[Extracted records]
• • • •

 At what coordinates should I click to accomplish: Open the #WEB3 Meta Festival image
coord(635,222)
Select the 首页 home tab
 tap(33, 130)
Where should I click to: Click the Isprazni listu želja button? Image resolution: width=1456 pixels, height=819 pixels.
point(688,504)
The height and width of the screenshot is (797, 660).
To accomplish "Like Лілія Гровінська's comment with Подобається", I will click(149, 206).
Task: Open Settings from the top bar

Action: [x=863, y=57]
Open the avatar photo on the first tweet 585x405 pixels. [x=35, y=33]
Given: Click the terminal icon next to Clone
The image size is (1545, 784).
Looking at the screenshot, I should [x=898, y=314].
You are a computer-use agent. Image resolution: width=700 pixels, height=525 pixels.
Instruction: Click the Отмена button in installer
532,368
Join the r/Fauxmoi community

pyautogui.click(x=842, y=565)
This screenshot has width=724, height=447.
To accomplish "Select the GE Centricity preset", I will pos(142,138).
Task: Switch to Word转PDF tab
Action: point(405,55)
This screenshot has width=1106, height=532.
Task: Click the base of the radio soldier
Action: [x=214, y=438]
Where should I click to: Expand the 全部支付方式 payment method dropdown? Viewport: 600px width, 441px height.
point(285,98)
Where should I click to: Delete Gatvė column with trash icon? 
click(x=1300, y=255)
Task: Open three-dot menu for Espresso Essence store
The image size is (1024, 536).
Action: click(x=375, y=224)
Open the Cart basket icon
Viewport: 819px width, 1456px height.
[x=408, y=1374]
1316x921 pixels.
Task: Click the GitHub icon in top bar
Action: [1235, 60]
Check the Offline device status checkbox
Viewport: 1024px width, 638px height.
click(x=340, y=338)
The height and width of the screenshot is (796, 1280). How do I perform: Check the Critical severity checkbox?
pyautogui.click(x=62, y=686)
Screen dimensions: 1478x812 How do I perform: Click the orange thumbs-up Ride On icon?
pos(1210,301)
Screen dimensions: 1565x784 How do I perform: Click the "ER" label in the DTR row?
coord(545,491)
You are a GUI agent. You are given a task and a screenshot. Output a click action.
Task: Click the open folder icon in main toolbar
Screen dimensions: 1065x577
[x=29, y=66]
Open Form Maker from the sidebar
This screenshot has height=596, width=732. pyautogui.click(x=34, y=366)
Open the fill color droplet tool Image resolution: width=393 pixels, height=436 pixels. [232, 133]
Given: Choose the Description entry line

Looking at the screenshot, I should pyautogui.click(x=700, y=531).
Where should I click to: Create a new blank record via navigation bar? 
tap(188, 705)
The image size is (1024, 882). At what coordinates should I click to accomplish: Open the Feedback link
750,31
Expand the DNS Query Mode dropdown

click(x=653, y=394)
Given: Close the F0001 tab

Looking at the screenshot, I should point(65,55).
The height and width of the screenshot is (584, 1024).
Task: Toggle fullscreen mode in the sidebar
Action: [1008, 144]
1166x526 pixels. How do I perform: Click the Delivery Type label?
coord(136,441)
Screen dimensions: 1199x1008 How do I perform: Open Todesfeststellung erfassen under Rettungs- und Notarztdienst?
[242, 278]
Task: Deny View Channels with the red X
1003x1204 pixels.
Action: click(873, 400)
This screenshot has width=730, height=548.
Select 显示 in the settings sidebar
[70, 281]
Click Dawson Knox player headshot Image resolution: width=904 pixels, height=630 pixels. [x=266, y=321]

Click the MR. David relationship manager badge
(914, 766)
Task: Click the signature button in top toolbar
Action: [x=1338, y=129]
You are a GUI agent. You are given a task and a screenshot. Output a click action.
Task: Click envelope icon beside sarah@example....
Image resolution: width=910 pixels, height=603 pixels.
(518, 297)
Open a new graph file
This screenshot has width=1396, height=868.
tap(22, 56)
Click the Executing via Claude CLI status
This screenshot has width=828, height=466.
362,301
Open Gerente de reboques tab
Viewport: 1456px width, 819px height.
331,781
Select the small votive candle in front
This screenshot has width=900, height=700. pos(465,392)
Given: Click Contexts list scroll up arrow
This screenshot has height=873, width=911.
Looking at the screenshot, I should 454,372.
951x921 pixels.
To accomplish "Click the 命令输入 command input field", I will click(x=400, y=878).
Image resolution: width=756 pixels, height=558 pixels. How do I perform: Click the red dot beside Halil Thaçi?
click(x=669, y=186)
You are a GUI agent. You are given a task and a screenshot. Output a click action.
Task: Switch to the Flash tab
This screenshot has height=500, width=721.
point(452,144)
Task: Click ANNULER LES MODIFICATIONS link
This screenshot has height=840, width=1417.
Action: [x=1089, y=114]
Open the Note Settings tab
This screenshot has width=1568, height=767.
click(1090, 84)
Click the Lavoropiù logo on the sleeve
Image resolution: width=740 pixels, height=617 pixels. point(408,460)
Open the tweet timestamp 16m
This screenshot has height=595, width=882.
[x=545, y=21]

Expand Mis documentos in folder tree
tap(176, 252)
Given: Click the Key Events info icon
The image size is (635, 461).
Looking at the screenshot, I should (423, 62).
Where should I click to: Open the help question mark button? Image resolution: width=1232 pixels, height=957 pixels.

• • • •

> **PROBLEM**
Rewrite the lines of the listing above as a numbered list, omitting any blank lines.

> **CORRECT ANSWER**
1.  At what coordinates should I click to accomplish: Open the #WEB3 Meta Festival image
2. coord(635,222)
3. Select the 首页 home tab
4.  tap(33, 130)
5. Where should I click to: Click the Isprazni listu želja button? Image resolution: width=1456 pixels, height=819 pixels.
6. point(688,504)
7. The height and width of the screenshot is (797, 660).
8. To accomplish "Like Лілія Гровінська's comment with Подобається", I will click(149, 206).
9. Task: Open Settings from the top bar
10. Action: [x=863, y=57]
11. Open the avatar photo on the first tweet 585x405 pixels. [x=35, y=33]
12. Given: Click the terminal icon next to Clone
13. The image size is (1545, 784).
14. Looking at the screenshot, I should [x=898, y=314].
15. You are a computer-use agent. Image resolution: width=700 pixels, height=525 pixels.
16. Instruction: Click the Отмена button in installer
17. 532,368
18. Join the r/Fauxmoi community
19. pyautogui.click(x=842, y=565)
20. This screenshot has width=724, height=447.
21. To accomplish "Select the GE Centricity preset", I will pos(142,138).
22. Task: Switch to Word转PDF tab
23. Action: point(405,55)
24. This screenshot has width=1106, height=532.
25. Task: Click the base of the radio soldier
26. Action: [x=214, y=438]
27. Where should I click to: Expand the 全部支付方式 payment method dropdown? Viewport: 600px width, 441px height.
28. point(285,98)
29. Where should I click to: Delete Gatvė column with trash icon? 
30. click(x=1300, y=255)
31. Task: Open three-dot menu for Espresso Essence store
32. The image size is (1024, 536).
33. Action: click(x=375, y=224)
34. Open the Cart basket icon
35. Viewport: 819px width, 1456px height.
36. [x=408, y=1374]
37. 1316x921 pixels.
38. Task: Click the GitHub icon in top bar
39. Action: [1235, 60]
40. Check the Offline device status checkbox
41. Viewport: 1024px width, 638px height.
42. click(x=340, y=338)
43. The height and width of the screenshot is (796, 1280). How do I perform: Check the Critical severity checkbox?
44. pyautogui.click(x=62, y=686)
45. Screen dimensions: 1478x812 How do I perform: Click the orange thumbs-up Ride On icon?
46. pos(1210,301)
47. Screen dimensions: 1565x784 How do I perform: Click the "ER" label in the DTR row?
48. coord(545,491)
49. You are a GUI agent. You are given a task and a screenshot. Output a click action.
50. Task: Click the open folder icon in main toolbar
51. Screen dimensions: 1065x577
52. [x=29, y=66]
53. Open Form Maker from the sidebar
54. This screenshot has height=596, width=732. pyautogui.click(x=34, y=366)
55. Open the fill color droplet tool Image resolution: width=393 pixels, height=436 pixels. [232, 133]
56. Given: Choose the Description entry line
57. Looking at the screenshot, I should pyautogui.click(x=700, y=531).
58. Where should I click to: Create a new blank record via navigation bar? 
59. tap(188, 705)
60. The image size is (1024, 882). At what coordinates should I click to accomplish: Open the Feedback link
61. 750,31
62. Expand the DNS Query Mode dropdown
63. click(x=653, y=394)
64. Given: Close the F0001 tab
65. Looking at the screenshot, I should point(65,55).
66. The height and width of the screenshot is (584, 1024).
67. Task: Toggle fullscreen mode in the sidebar
68. Action: [1008, 144]
69. 1166x526 pixels. How do I perform: Click the Delivery Type label?
70. coord(136,441)
71. Screen dimensions: 1199x1008 How do I perform: Open Todesfeststellung erfassen under Rettungs- und Notarztdienst?
72. [242, 278]
73. Task: Deny View Channels with the red X
74. 1003x1204 pixels.
75. Action: click(873, 400)
76. This screenshot has width=730, height=548.
77. Select 显示 in the settings sidebar
78. [70, 281]
79. Click Dawson Knox player headshot Image resolution: width=904 pixels, height=630 pixels. [x=266, y=321]
80. Click the MR. David relationship manager badge
81. (914, 766)
82. Task: Click the signature button in top toolbar
83. Action: [x=1338, y=129]
84. You are a GUI agent. You are given a task and a screenshot. Output a click action.
85. Task: Click envelope icon beside sarah@example....
86. Image resolution: width=910 pixels, height=603 pixels.
87. (518, 297)
88. Open a new graph file
89. This screenshot has width=1396, height=868.
90. tap(22, 56)
91. Click the Executing via Claude CLI status
92. This screenshot has width=828, height=466.
93. 362,301
94. Open Gerente de reboques tab
95. Viewport: 1456px width, 819px height.
96. 331,781
97. Select the small votive candle in front
98. This screenshot has width=900, height=700. pos(465,392)
99. Given: Click Contexts list scroll up arrow
100. This screenshot has height=873, width=911.
101. Looking at the screenshot, I should 454,372.
102. 951x921 pixels.
103. To accomplish "Click the 命令输入 command input field", I will click(x=400, y=878).
104. Image resolution: width=756 pixels, height=558 pixels. How do I perform: Click the red dot beside Halil Thaçi?
105. click(x=669, y=186)
106. You are a GUI agent. You are given a task and a screenshot. Output a click action.
107. Task: Switch to the Flash tab
108. This screenshot has height=500, width=721.
109. point(452,144)
110. Task: Click ANNULER LES MODIFICATIONS link
111. This screenshot has height=840, width=1417.
112. Action: [x=1089, y=114]
113. Open the Note Settings tab
114. This screenshot has width=1568, height=767.
115. click(1090, 84)
116. Click the Lavoropiù logo on the sleeve
117. Image resolution: width=740 pixels, height=617 pixels. point(408,460)
118. Open the tweet timestamp 16m
119. This screenshot has height=595, width=882.
120. [x=545, y=21]
121. Expand Mis documentos in folder tree
122. tap(176, 252)
123. Given: Click the Key Events info icon
124. The image size is (635, 461).
125. Looking at the screenshot, I should (423, 62).
126. Where should I click to: Open the help question mark button? Image resolution: width=1232 pixels, height=957 pixels.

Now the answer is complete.